Does the full header of the email give any hints on which machine the email is coming from? If so, log into the Service Processor (SPARC) or use IPMI (x86) to check for hardware errors detected by the system.
IIRC, SUNWswasr is the package that is installed on the site's event funnel. It connects to Oracle's backend if the error is non-trivial and requires service. The Oracle backend then opens a ticket, if you have a support contract, automatically.
On some machines, the ASR notification destination is configured in the Service Processor. If the Network Management ethernet port is connected to a routed port it is also possible to have the Service Processor send email via SMTP to a configured IP.
On older machines, an agent had to be installed on the machine to watch for hardware and send notifications to the site ASR host.
-Daryl
It seems to be the Sun StorageTek array management software (SUNWsefms). SUNWswasr isn't installed. The config files are in /var/opt/SUNWsefms/etc and /var/opt/SUNWsefms/store/Notification
I've modified the config files with vi and restarted svc:/system/fmservice.
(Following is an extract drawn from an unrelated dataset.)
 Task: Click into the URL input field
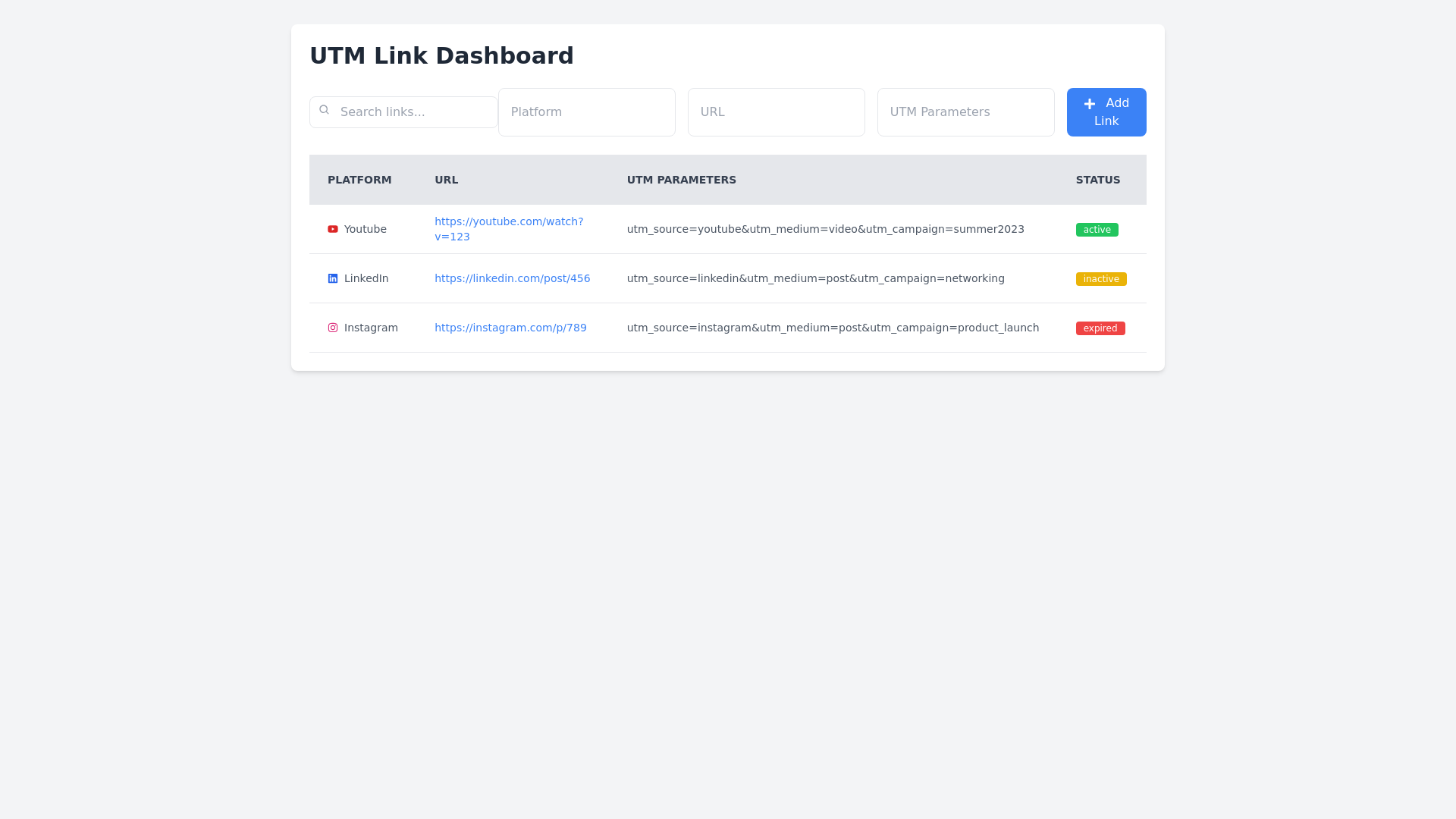click(776, 112)
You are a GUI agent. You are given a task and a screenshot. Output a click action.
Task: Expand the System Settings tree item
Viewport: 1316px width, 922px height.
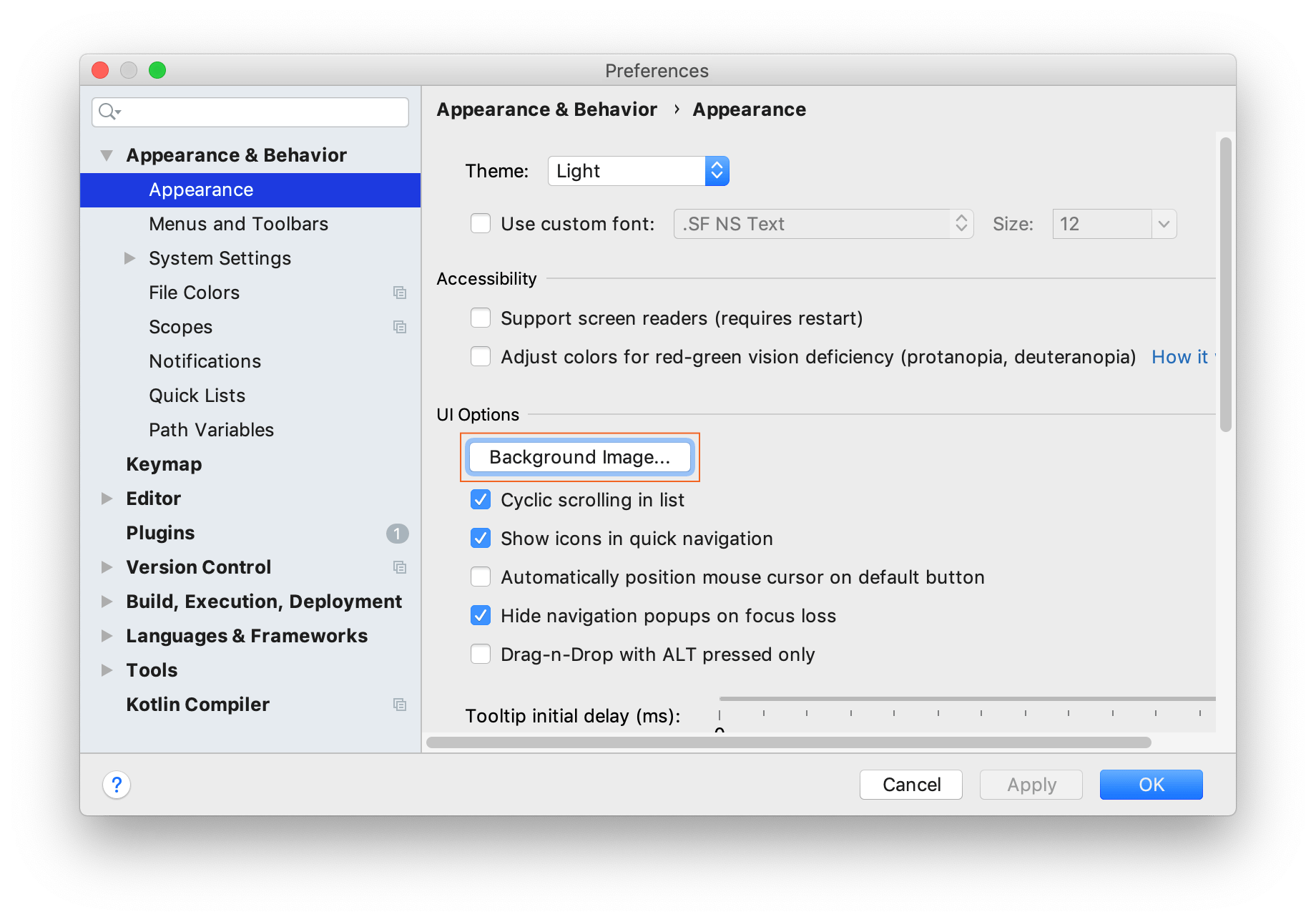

I'm getting close!
On Thu, Oct 24, 2013 at 10:17 PM, Daryl F wyatt@prairieturtle.ca wrote:
On Thu, 24 Oct 2013, Kevin McGregor wrote:
We've been getting email from one of our Solaris 10 servers, and I can't
figure out precisely where it's coming from. It's a system call "Auto Service Request" or ASR, and produces and email like this: You requested the following events be forwarded to you from wwdsvpciss2
Site : City of Winnipeg 510 Main St Agent : wwdsvpciss2 Severity : Major Category : agent Device Id : wwdsvpciss2 Topic : System Event Type : NotifierFailedEvent Event Code : 4.72.582 Event Date : 2013-09-26 03:29:30
Description: An attempt to contact the ASR server resulted in a Connection timed out failure.
Probable Cause: The ASR has indicated a problem processing the posted data. The cause may be due to an internal server failure, invalid settings locally, or due to the
Recommended Action: Examine the reason indicated in the description. If the reason indicates a server failure, then back end support will need to be notified. If the connection was refused, verify the Sun Connection Configuration settings first, then verify with back end support that the server is operational.
It seems like there is a package responsible for this called "SUNWswasr" except that's not installed on this machine! I've checked all kinds of logs and it also doesn't seem to have a trace in crontab. Magic? Please suggest some other places to look! We want to stop getting these messages or at least direct them to a different account.
Thanks, Kevin
ASR is driven by SNMP traps. The are supposed to rendezvous at one server at your site that is connected to Oracle's backend. New machines automatically send these. Check the offending machines /etc/sma/snmp/snmpd.conf . If you see something like:
dlmod sunFM /usr/lib/fm/sparcv9/libfmd_**snmp.so.1 trap2sink x.x.x.x:162 [ or port 161]
Then the machinewill try to send hardware error notifications to x.x.x.x:162.
Does the full header of the email give any hints on which machine the email is coming from? If so, log into the Service Processor (SPARC) or use IPMI (x86) to check for hardware errors detected by the system.
IIRC, SUNWswasr is the package that is installed on the site's event funnel. It connects to Oracle's backend if the error is non-trivial and requires service. The Oracle backend then opens a ticket, if you have a support contract, automatically.
On some machines, the ASR notification destination is configured in the Service Processor. If the Network Management ethernet port is connected to a routed port it is also possible to have the Service Processor send email via SMTP to a configured IP.
On older machines, an agent had to be installed on the machine to watch for hardware and send notifications to the site ASR host.